Posted by: Kira | Jul 28, 2005 11:49:27 PM

Justice Souter didn't write Kelo, Kira, Justice Stevens did...

Posted by: Simon | Jul 26, 2005 7:12:03 PM

A day after the Kelo decision was delivered, Freestar Media LLC submitted a proposal in the town of Weare, New Hampshire where majority opinion writer, Justice Souter, owns a farm house. They requested that the town board condemn the land and give it to them, as private developers, who promise to construct the Lost Liberty Hotel in its place. Their tax revenue would no doubt be higher than the reported $2,500 that Justice Souter paid in property taxes last year. It would create employment and attract tourism. The town has a website, and an economic development committee, which has identified its two main goals: 1) Encourage the formation of new businesses, and 2) Promote tourism. However, contrary to its stated goals and the legally sanctioned purpose of economic development, the town’s board turned down the proposal.

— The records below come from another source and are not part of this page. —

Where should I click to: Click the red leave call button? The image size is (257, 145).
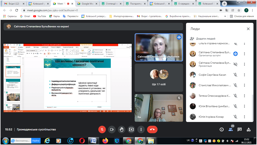tap(152, 129)
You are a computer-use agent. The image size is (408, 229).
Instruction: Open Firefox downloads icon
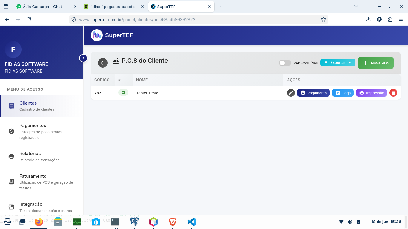coord(368,19)
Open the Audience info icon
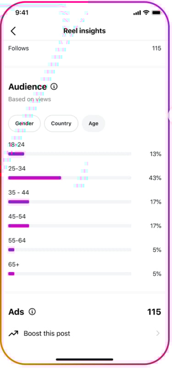 (54, 86)
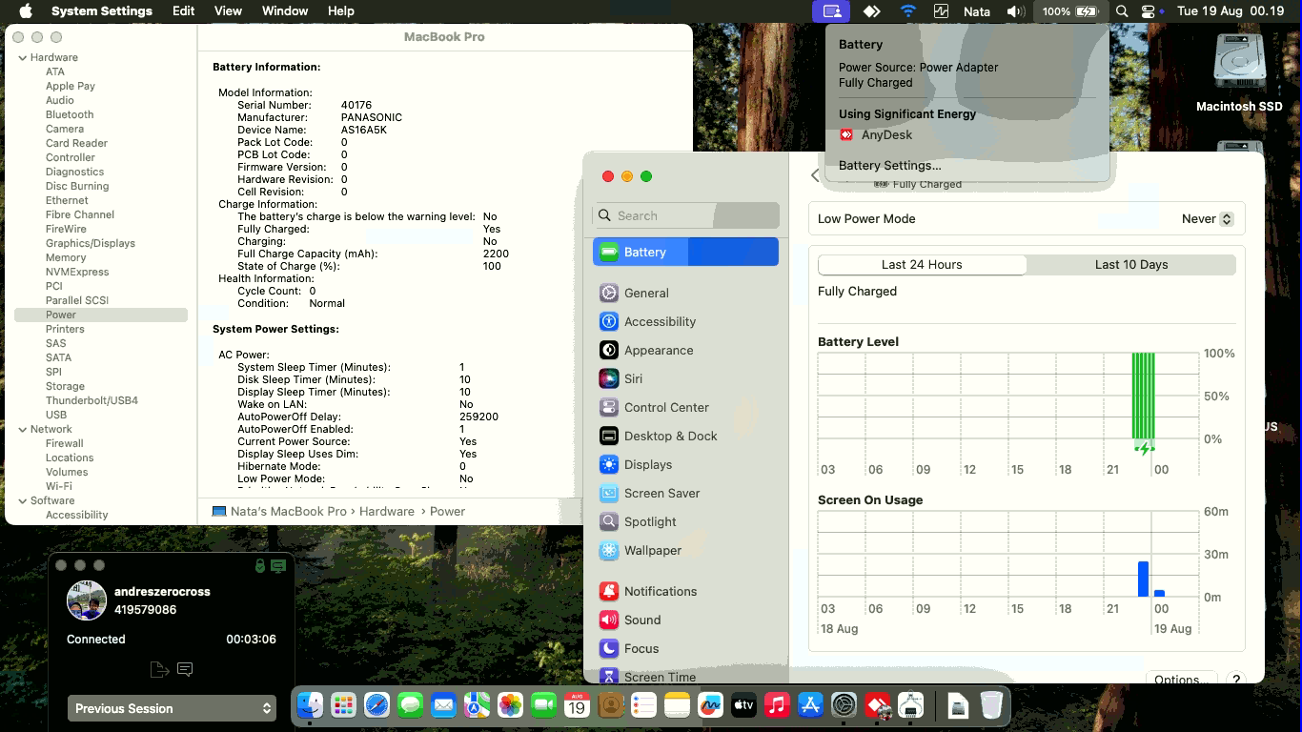
Task: Select Accessibility in System Settings sidebar
Action: coord(658,321)
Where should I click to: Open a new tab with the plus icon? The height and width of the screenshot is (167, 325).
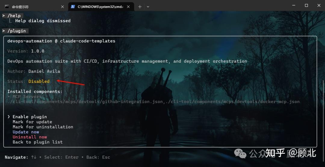click(140, 7)
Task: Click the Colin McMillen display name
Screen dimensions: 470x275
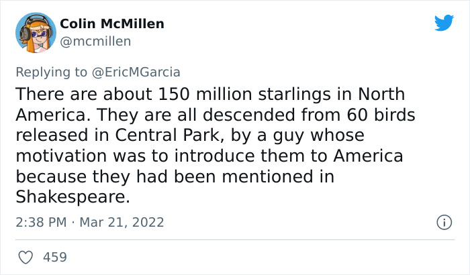Action: [x=112, y=24]
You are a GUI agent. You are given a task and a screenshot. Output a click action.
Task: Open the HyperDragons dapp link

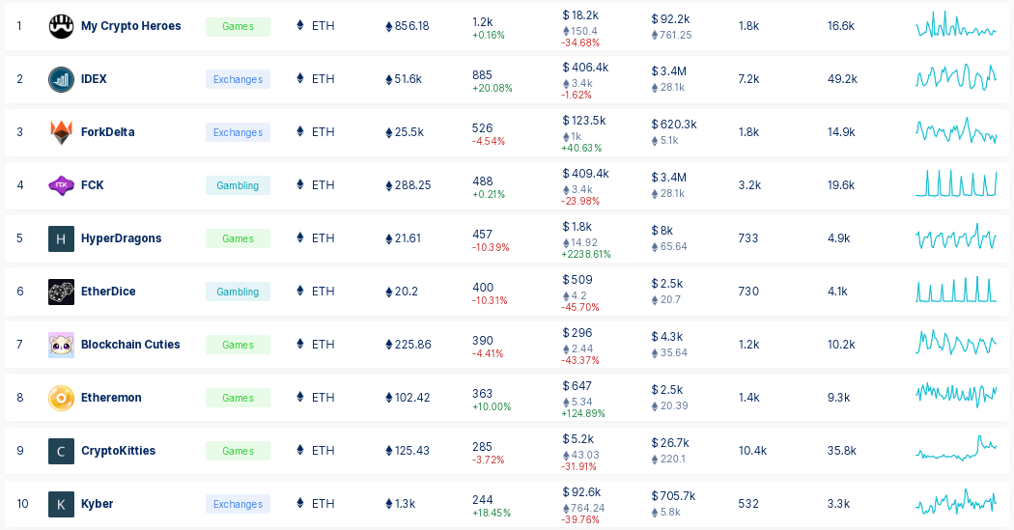[x=121, y=237]
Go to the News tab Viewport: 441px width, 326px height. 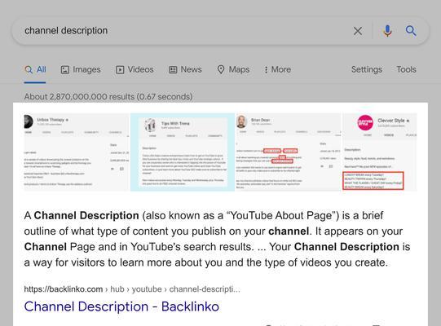(x=185, y=69)
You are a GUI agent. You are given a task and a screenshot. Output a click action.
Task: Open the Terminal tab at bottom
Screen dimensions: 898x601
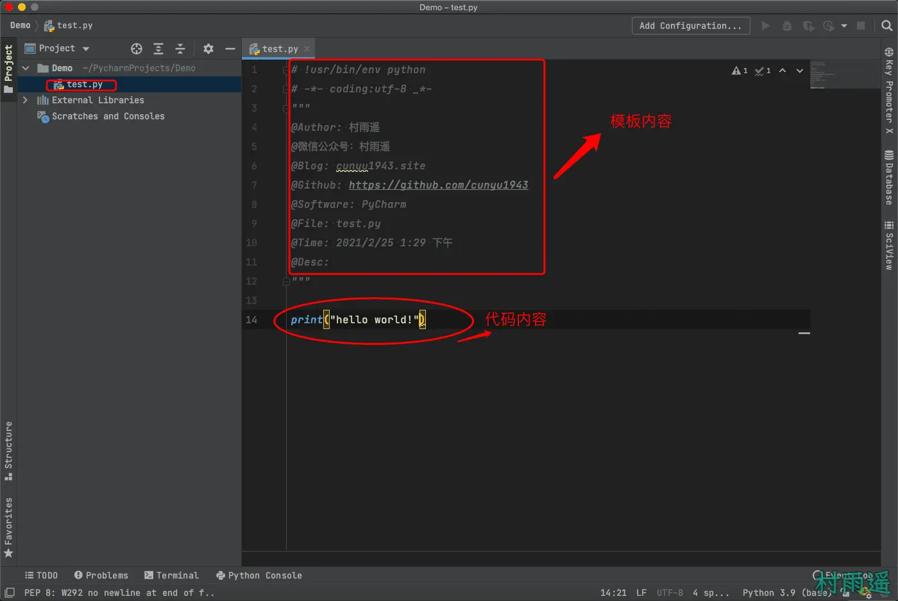[171, 575]

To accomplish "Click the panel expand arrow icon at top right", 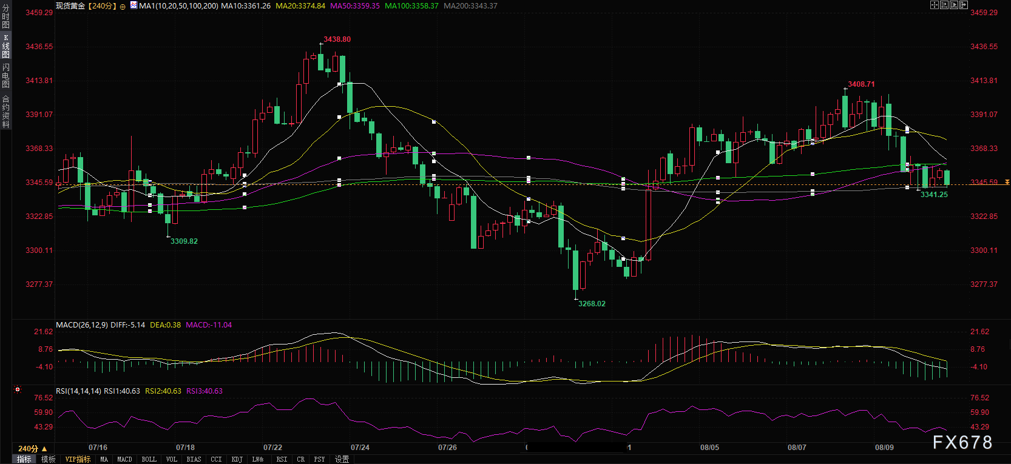I will tap(964, 5).
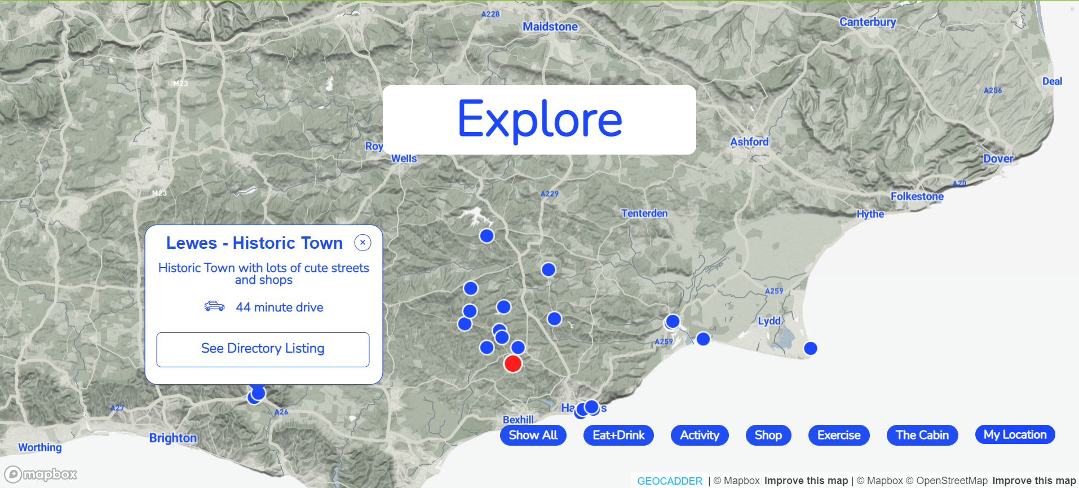Viewport: 1079px width, 488px height.
Task: Select The Cabin filter button
Action: click(922, 435)

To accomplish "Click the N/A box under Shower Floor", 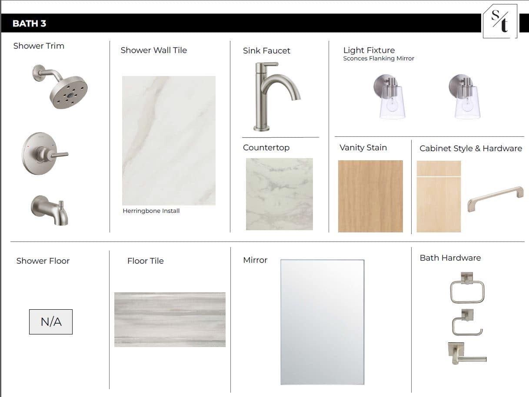I will (51, 322).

So much for poetic justice. Justice Souter’s influence in his community shielded him from his own ruling. No other rational justification can be found.

Thankfully, the legislative branch is now busy at work attempting to shield private property rights from the Supreme Court ruling. It seems that the two may have switched roles, with the House defending the Constitution, and the Supreme Court writing new laws.

I thought I saw Alice the other day! Or maybe it was Justice Souter –skipping in Wonderland, immune to and above the laws he passes.

Posted by: Kira Zalan | Jul 26, 2005 4:15:41 PM

The thing is that there is a fundamental misunderstanding here, and it runs throughout Thomas Keck's book, too. It is not Judicial Activism to strike down a statute. The act itself is neutral; it's a tool, simply part of the judicial power. It cannot be judicial activism to strike down a statute that actually is unconstitutional. A decision is an act of judicial activism if it uses that judicial power to strike down a law that is not unconstitutional, or to uphold a law which is unconstitutional.

It is certainly true to say that there are conservative activist judges - not many, but some - and it is also fair to say that many (if not most) conservatives do not want originalists on the bench as much as they want conservative activist judges. Scalia has pointed out that Conservatives are just as willing to grossly stretch (and go outside of) the constitution to further their own causes as liberals are. Indeed, substantive due process gained most of its momentum as a conservative tool to expand the power of the railroads, and both Scalia and Gonzales agreed with the judgement in Raich, which placed conservatives and originalists squarely at odds (as, indeed, did Ex rel Schaivo). In that matchup, of the court's two originalists, only Thomas stuck to originalism, and wrote one of the best opinions of his career to back it up.